街道上血流成河,来不及逃走的百姓被驱赶、被屠戮。粮仓被点燃,囤积的粮草在烈焰中化为灰烬,浓烟滚滚,直冲天际,即使在数十里外的山海关城头也清晰可见!
关墙之上,守关大将扶着冰冷的雉堞,手指因用力而发白,目眦欲裂!
他亲眼看着关外的屯堡在烈焰中坍塌,看着村镇升腾起死亡的黑烟,听着风中隐约传来的、令人心胆俱裂的哭嚎!
他麾下的将士们同样双眼赤红,牙齿咬得咯咯作响,恨不得立刻开关杀出,与敌寇决一死战!
“将军!末将请命!率一支精兵出关,救援百姓!” 一名副将嘶声请战,声音带着哭腔。
“不可!” 守关大将猛地回身,声音嘶哑却异常决绝,眼中含着悲愤的泪光,“贼寇狡诈!此乃诱敌之计!他们巴不得我们开关!
雄关一开,若有闪失,京师震动,你我万死难赎!传令!各营严守关隘,弓弩上弦,礌石滚木备齐!没有本将命令,擅开城门者,斩!
擅离岗位者,斩!” 他深知肩头担着守护帝国门户的千斤重担,个人的愤怒与悲痛,必须让位于大局的冷酷。
“可是将军!那些百姓…” 副将看着关外越来越浓的烟柱,痛苦地闭上了眼睛。
“八百里加急!立刻!马上!” 守关大将不再看关外,猛地转身,对着身后的传令官咆哮,声音因极致的愤怒和压抑而扭曲,“向京城!向兵部!向陛下!告急!
焚我屯堡,屠我军民,掠我粮秣!关外…关外已成人间炼狱!贼寇兵锋直抵关下!山海关…危殆!京师…危殆!速发援兵!速发援兵啊——!”
数名背负着“八百里加急”猩红令旗的传令兵,从山海关如血的朝阳(或阴沉的晨光)中飞驰而出,马蹄踏碎了关内的宁静,也踏碎了帝国短暂的和平幻梦。

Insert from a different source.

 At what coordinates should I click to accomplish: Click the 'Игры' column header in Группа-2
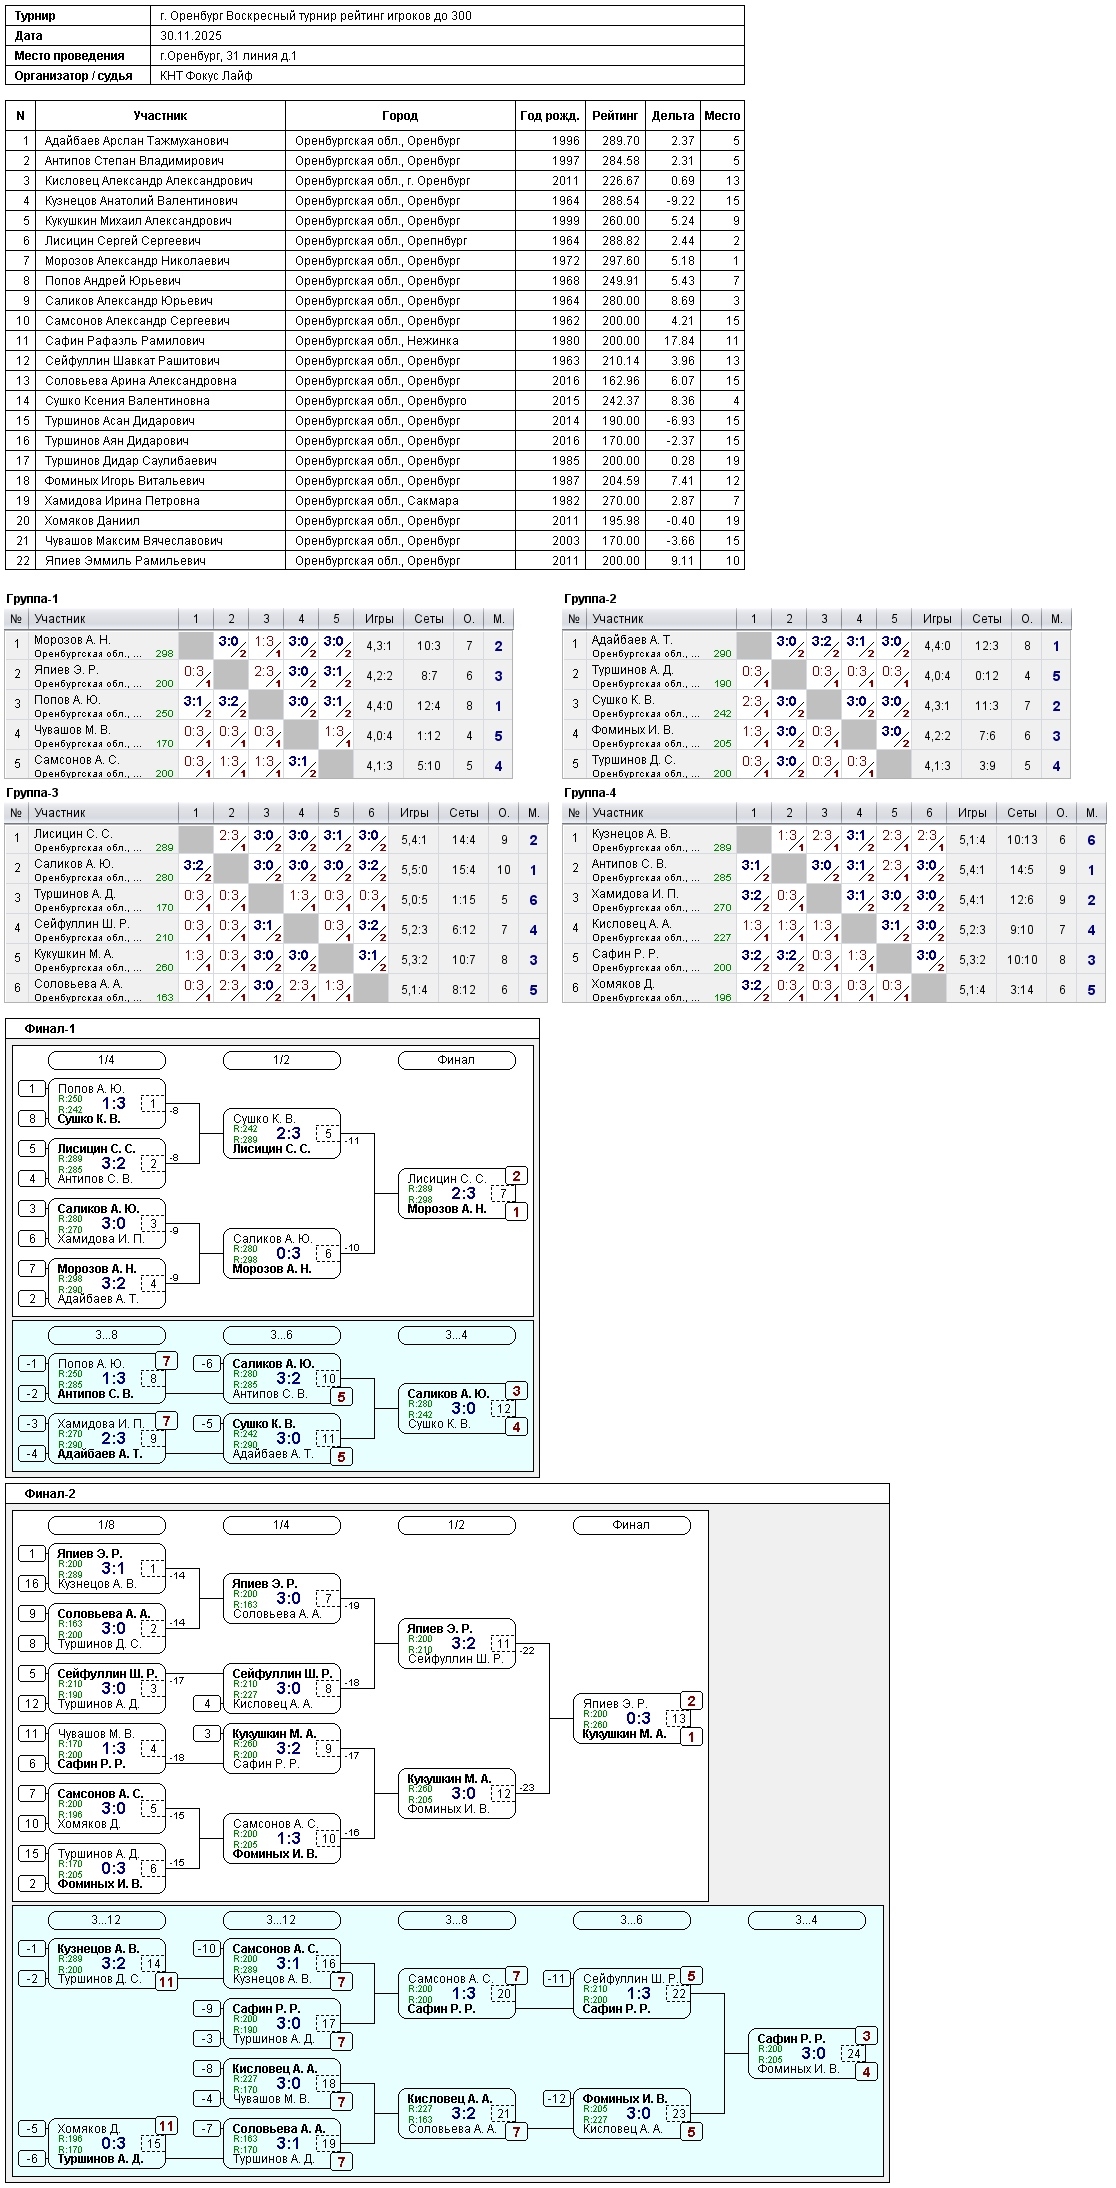tap(936, 619)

他们带着关外冲天的血火和守关大将字字泣血的告急文书,如同丧钟的鸣响,向着帝国的中枢——京城,亡命狂奔!
京城,皇宫,御书房。
檀香袅袅,暖炉融融,驱散着深冬的寒意。皇帝刚刚批阅完几份寻常奏章,正端起一盏温热的参茶。突然,殿外传来一阵极度慌乱、几乎不成调的呼喊和急促沉重的脚步声!
“报——!!!八百里加急——!!!山海关——!!!”
一名浑身浴血、风尘仆仆、几乎是从殿外滚爬进来的驿卒,被两名脸色煞白的侍卫架着,扑倒在御案之前。他手中死死攥着一个沾满泥污和暗红血迹的铜筒,嘶哑的喉咙里挤出几个字:“…关外…北虏…屠城…告急…” 话未说完,人已力竭昏死过去。

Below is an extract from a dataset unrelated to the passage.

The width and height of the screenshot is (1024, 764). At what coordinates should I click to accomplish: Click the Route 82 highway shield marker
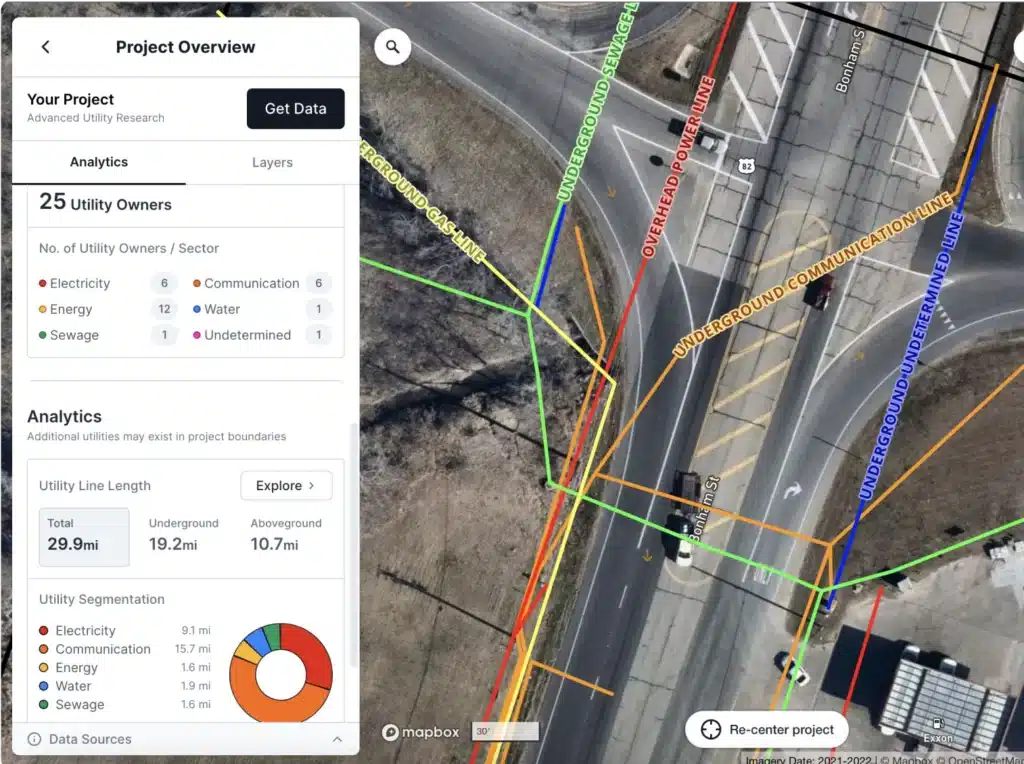746,166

御前太监总管脸色惨白,颤抖着双手,几乎是爬着过去,取下驿卒手中的铜筒,验看封印,哆哆嗦嗦地呈到御案之上。
皇帝的心猛地一沉,一股不祥的预感瞬间攫住了他。
他放下茶盏,手指有些僵硬地打开铜筒,抽出里面染血的告急文书。
目光扫过那一个个触目惊心的字眼:“右贤王主力突袭…焚毁屯堡驿站…屠戮军民…关外惨状…兵锋抵关…危殆…京师危殆…”
“啪嚓!” 一声脆响!
皇帝手中的青玉茶盏,失手跌落在地,摔得粉碎!滚烫的参茶溅湿了龙袍的下摆,他却浑然不觉。